There is some evidence that interventions can increase infants’ understanding of others’ intentions. For example, because toddlers love putting toys into a container, therapists can use this activity to encourage them to follow others’ actions. These interventions also may be useful for infants at risk for autism.

From attention to autism:

How early can researchers see differences in the attention profile of children who have autism?

Several workshop participants presented data that showed that how children with autism pay attention could be used as a diagnostic marker of the disorder.

Most typically developing 2-year-olds focus on certain aspects of a scene — typically the most socially interesting ones — when they watch movies of everyday events. By contrast, toddler boys with autism direct their gaze more randomly across the scene.

Using these and other eye-tracking methods, researchers are charting the overall patterns of what children with autism pay attention to, which can track development in social attention over time, reported Ami Klin, chief of autism and related disorders at Emory university in Atlanta, Georgia.

The attention patterns of children with autism start to differ from controls between 6 and 12 months of age, according to Lonnie Zwaigenbaum, associate professor of pediatrics at the University of Alberta in Canada. Infants at 12 months who are later diagnosed with autism take longer than their peers to shift their attention from an object after a second, novel object appears on the screen. They don’t show any reliable differences at 6 months old, however.

Finally, preliminary data presented by Helen Tager-Flusberg director of developmental cognitive neuroscience at Boston University, suggest that 6-month-old infant siblings of children with autism who have a high risk of developing autism differ from low-risk infants in patterns of brain waves detected by electroencephalography.

Cause or effect:

Do differences in attention result from other symptoms of autism, or are they inherent to the disorder?

This was an ongoing discussion throughout the meeting, with participants presenting data to support both sides.

Characteristics of autism such as delayed language or impaired social interaction could cause the observed attention deficits. Jiang proposed that difficulties in parsing which environmental information is important could lead to deficits in stimulus-driven attention.

Martin Raff, emeritus professor of molecular cell biology at University College London, also suggested that many of the features of autism are similar to those seen in individuals who are deprived of social interactions early in life.

Conversely, attention differences could cause the deficits in language and social interaction. Tanaka noted that children with autism spend less time looking at faces than do typically developing children, and show deficits in processing eye gaze, facial identity and facial expressions, which could influence social interactions and development.

The degree to which an individual toddler with autism looks at the same place as his typical peers can also predict his or her verbal intelligence and ability to understand and remember visual objects a year and a half later, reported Klin, suggesting that early differences in social attention are directly related to the severity of autism.

Desimone’s evidence showing that neural synchrony may be impaired in autism also suggests that basic neurological disruptions could lead to a variety of attention and learning impairments that are independent of deficits in language and social interactions.

The same questions exist for executive function.
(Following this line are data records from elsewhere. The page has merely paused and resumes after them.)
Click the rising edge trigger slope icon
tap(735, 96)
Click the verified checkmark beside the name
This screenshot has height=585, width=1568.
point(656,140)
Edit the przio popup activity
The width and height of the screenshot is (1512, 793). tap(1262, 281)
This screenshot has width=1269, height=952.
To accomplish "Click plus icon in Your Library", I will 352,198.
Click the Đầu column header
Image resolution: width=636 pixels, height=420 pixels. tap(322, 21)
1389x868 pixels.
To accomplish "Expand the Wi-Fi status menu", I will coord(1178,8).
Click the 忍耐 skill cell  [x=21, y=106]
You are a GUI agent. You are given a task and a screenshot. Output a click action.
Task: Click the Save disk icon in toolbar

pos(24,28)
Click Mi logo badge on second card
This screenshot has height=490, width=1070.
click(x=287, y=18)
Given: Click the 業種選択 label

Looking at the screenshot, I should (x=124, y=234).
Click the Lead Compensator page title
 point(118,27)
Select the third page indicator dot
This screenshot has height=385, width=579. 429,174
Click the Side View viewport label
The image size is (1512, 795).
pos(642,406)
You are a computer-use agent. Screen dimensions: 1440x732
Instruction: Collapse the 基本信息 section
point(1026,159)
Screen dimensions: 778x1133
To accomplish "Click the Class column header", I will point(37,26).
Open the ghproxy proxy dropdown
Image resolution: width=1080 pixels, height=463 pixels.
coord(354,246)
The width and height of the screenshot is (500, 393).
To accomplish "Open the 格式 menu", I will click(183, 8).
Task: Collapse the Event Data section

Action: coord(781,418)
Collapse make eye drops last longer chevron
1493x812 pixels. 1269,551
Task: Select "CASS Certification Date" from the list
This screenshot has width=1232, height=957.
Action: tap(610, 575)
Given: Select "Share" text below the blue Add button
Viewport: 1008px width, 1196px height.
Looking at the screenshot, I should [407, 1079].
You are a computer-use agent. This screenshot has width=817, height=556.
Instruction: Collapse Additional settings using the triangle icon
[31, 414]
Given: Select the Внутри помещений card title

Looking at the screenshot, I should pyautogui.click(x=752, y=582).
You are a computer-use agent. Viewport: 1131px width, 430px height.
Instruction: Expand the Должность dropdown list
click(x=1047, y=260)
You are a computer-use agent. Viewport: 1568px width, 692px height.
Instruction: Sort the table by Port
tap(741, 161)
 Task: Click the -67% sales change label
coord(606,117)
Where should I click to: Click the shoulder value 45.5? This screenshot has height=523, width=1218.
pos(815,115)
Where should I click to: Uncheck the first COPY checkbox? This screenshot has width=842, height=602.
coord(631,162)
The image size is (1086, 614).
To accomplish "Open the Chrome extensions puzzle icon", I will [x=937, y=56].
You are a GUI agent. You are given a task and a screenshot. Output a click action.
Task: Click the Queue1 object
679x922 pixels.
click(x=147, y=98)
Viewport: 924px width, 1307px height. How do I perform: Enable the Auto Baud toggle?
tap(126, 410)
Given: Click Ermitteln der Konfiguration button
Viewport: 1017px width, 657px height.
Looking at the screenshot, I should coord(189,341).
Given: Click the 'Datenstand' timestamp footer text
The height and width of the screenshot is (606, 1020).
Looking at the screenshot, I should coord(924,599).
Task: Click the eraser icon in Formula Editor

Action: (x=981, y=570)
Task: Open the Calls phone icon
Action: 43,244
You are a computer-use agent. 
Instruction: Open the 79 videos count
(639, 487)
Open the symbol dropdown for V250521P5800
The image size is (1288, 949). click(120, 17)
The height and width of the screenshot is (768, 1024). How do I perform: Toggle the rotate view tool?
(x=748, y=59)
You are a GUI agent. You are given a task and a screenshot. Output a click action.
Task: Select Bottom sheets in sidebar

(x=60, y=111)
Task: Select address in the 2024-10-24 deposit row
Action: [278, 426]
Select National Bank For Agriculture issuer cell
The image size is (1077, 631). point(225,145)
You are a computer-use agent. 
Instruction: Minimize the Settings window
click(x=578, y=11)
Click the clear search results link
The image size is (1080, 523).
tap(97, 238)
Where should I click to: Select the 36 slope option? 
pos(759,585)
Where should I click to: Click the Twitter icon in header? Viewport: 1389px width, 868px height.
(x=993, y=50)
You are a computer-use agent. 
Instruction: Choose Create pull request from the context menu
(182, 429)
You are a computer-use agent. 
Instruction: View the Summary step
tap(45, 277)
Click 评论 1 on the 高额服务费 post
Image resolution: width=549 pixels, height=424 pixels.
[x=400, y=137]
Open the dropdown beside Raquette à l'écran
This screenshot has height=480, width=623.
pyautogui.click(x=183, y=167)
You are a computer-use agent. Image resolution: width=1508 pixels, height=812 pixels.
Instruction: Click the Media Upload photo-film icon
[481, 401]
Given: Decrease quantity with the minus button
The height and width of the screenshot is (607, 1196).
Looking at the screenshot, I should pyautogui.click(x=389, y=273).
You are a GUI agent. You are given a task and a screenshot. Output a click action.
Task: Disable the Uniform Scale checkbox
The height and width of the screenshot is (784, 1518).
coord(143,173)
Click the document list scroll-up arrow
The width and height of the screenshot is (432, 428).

Abnormalities in language and attention could lead to deficits in executive functions, such as planning and shifting attention from one task to another, said Pellicano. In turn, executive function could also play a role in social development. For example, measures of executive function in 5-year-old children with autism predict their ability to understand others’ mental states three years later.

The workshop concluded with a brief discussion of whether the attention deficits seen in those with autism are unique to the disorder or could also be seen in people with other neurodevelopmental disorders.

The participants suggested that future research should be directed towards resolving the questions of cause and effect and developing reliable neurological measures of attention.